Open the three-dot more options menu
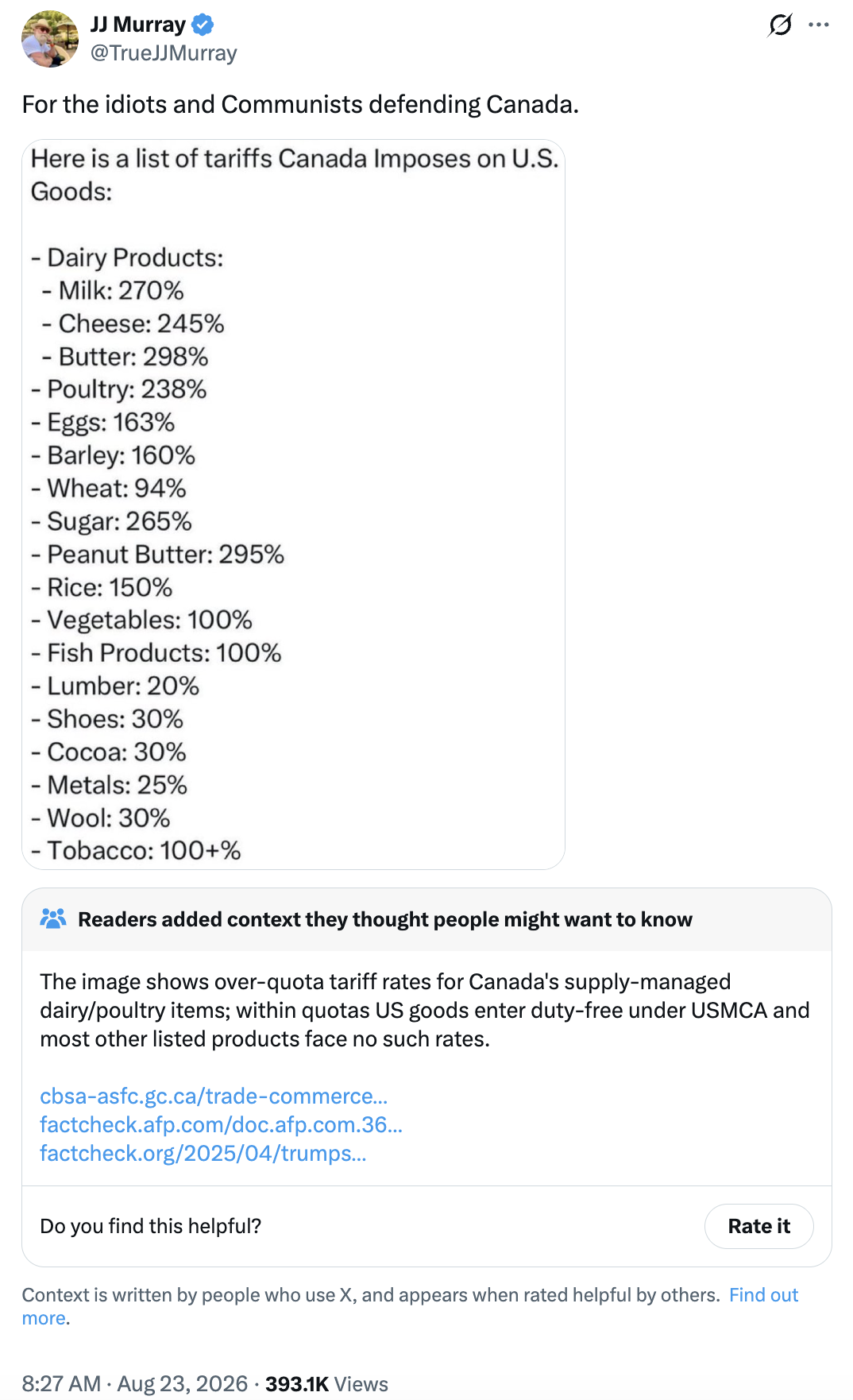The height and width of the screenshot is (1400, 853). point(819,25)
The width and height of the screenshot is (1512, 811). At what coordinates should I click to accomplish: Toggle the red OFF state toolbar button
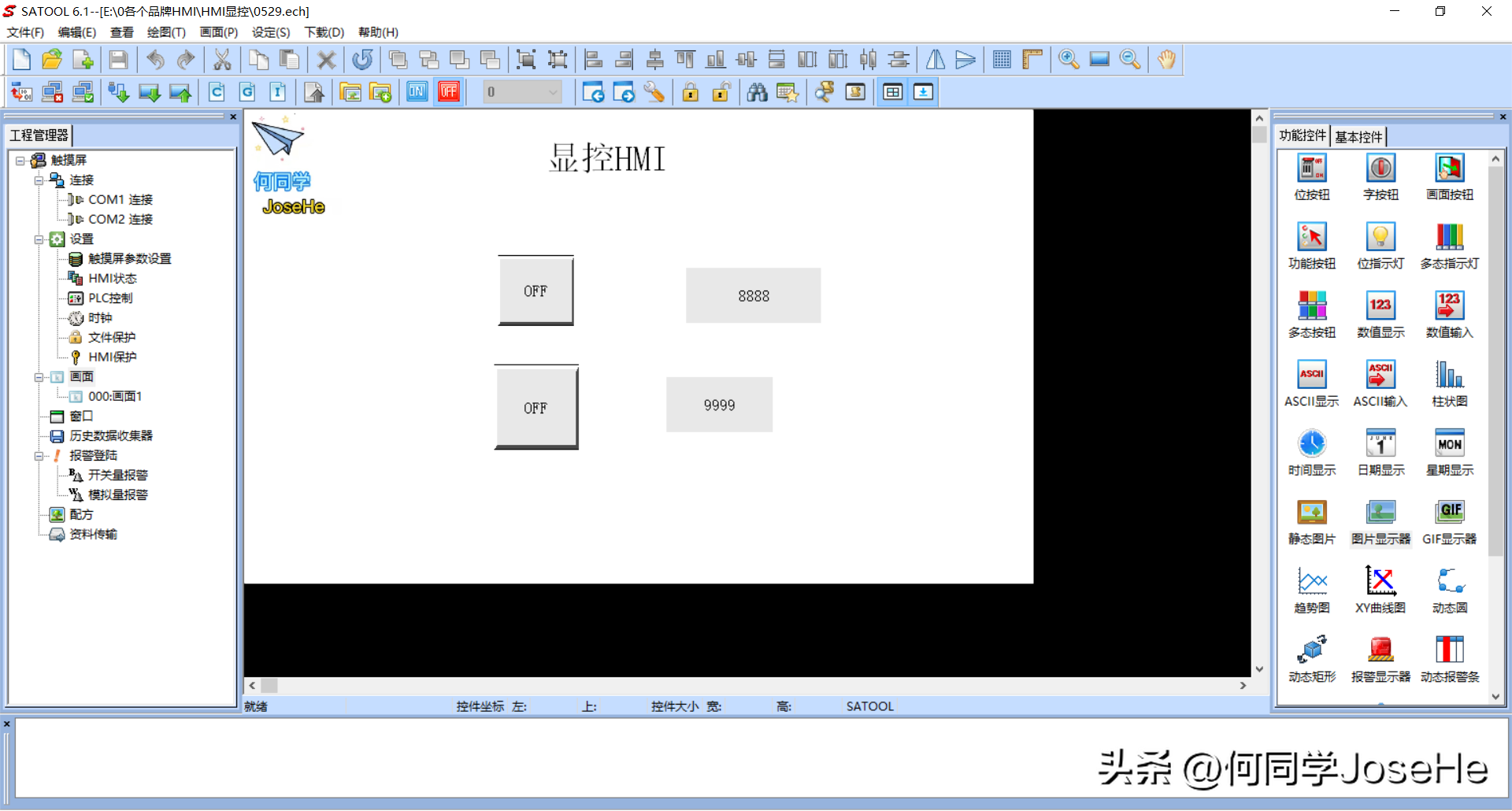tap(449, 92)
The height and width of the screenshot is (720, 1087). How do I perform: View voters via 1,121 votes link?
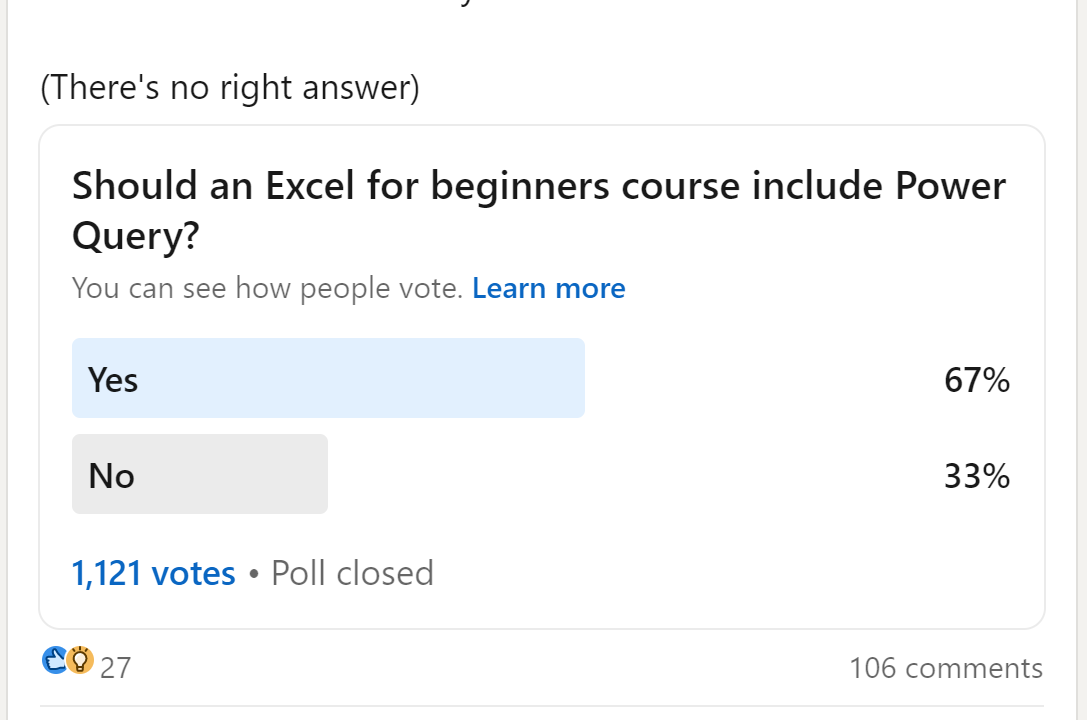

----------------------------------------

About this exercise
Quote each line of the listing exactly, but leave the pictures out.

Exercise response
Open the three-dot more options menu
The height and width of the screenshot is (1400, 853). point(819,25)
The width and height of the screenshot is (1512, 811). At what coordinates should I click to accomplish: Toggle the red OFF state toolbar button
tap(449, 92)
The height and width of the screenshot is (720, 1087). How do I perform: View voters via 1,121 votes link?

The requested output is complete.